[SUPPLIED DATA]
>>>
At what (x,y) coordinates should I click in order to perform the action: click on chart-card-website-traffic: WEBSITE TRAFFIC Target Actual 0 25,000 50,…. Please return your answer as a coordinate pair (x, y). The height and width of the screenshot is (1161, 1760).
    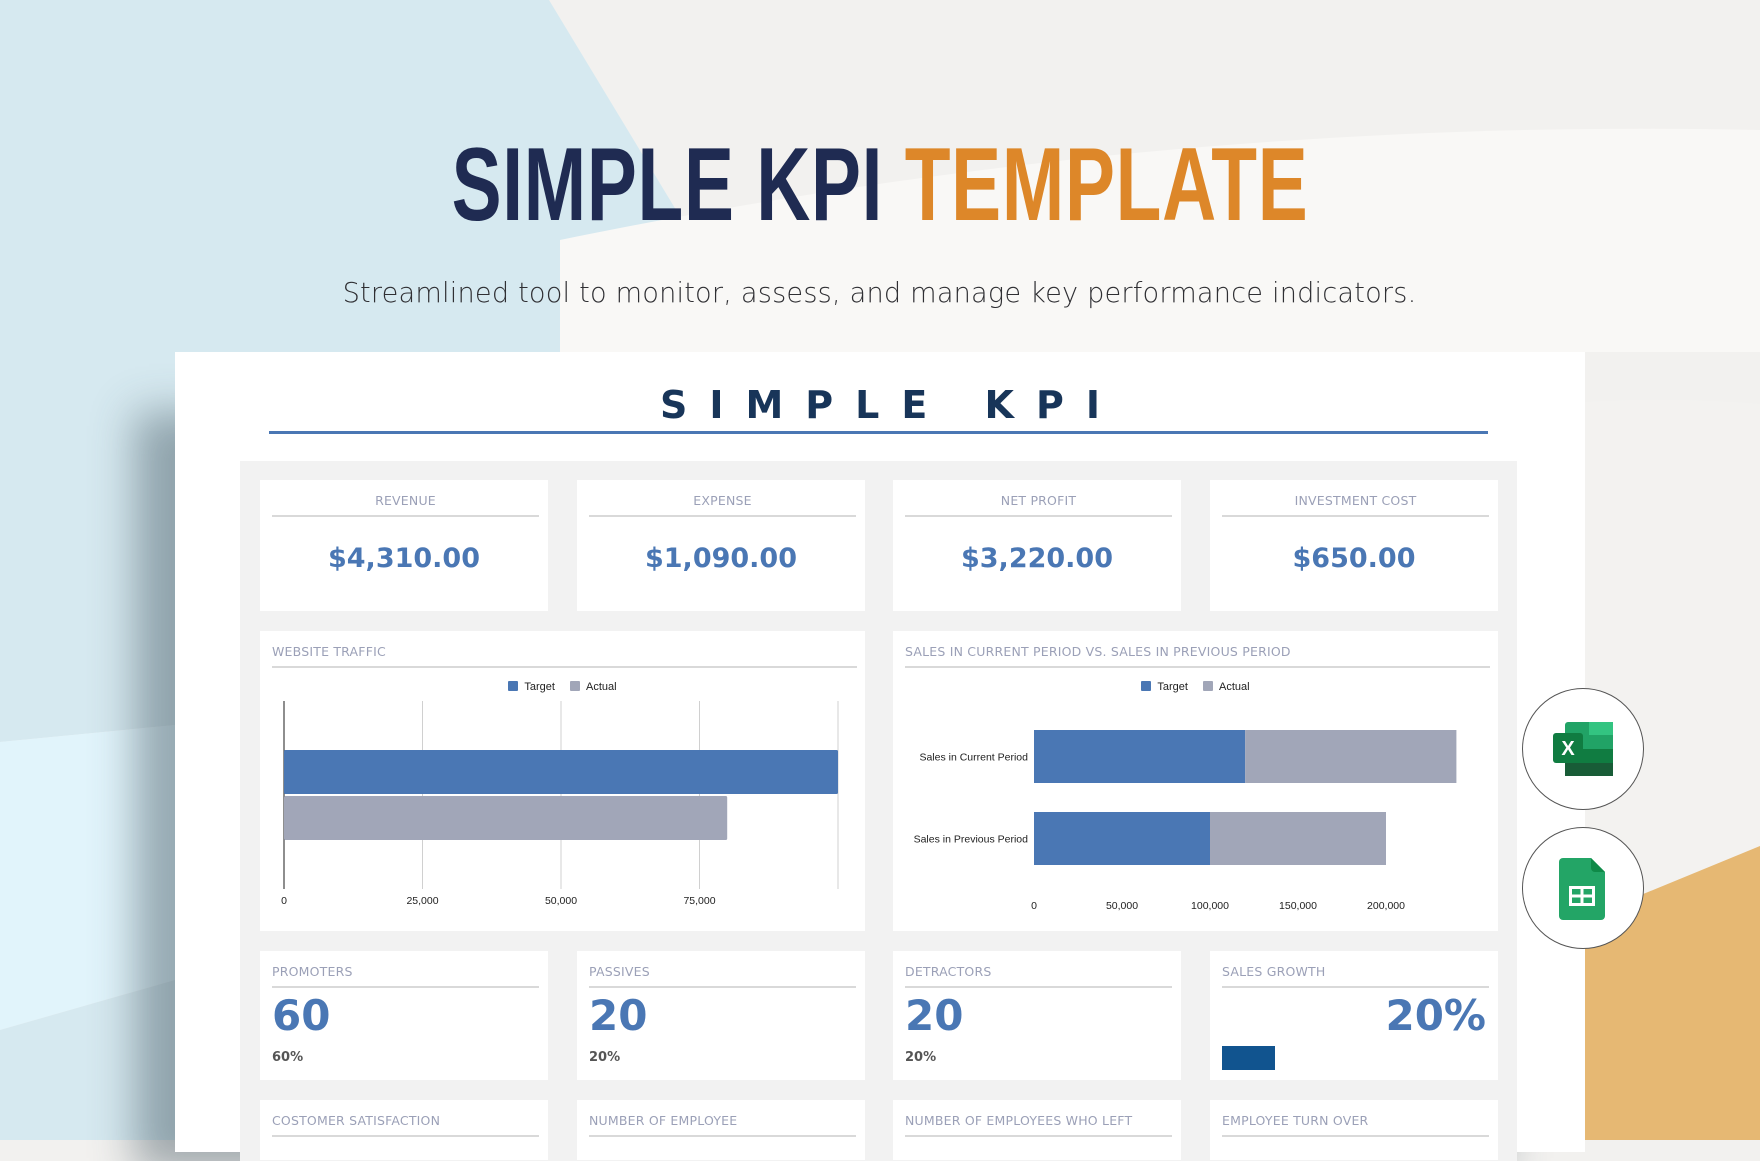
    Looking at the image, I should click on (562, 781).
<<<
>>>
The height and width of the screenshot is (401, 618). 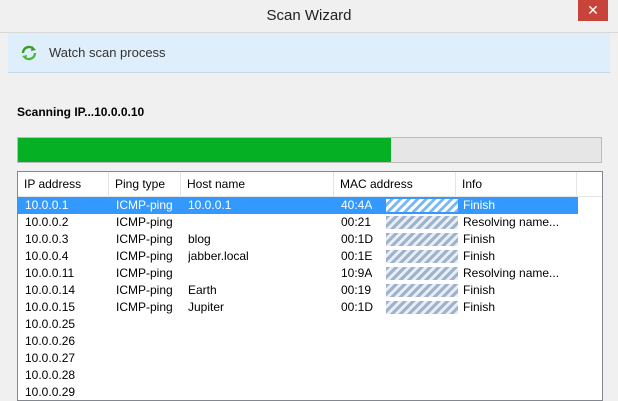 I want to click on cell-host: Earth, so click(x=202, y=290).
<<<
>>>
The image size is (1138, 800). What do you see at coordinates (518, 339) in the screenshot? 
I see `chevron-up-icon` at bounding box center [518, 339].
<<<
[INSTRUCTIONS TO FOLLOW]
Rewrite everything from the line containing "At what (x,y)" down to the line containing "Looking at the", replacing "coordinate pair" with "point" and leaving all else unchanged. Leave the pictures out of your answer.

[ANSWER SECTION]
At what (x,y) coordinates should I click in order to perform the action: click on chart-card-website-traffic: WEBSITE TRAFFIC Target Actual 0 25,000 50,…. Please return your answer as a point (x, y). The height and width of the screenshot is (1161, 1760).
    Looking at the image, I should click on (562, 781).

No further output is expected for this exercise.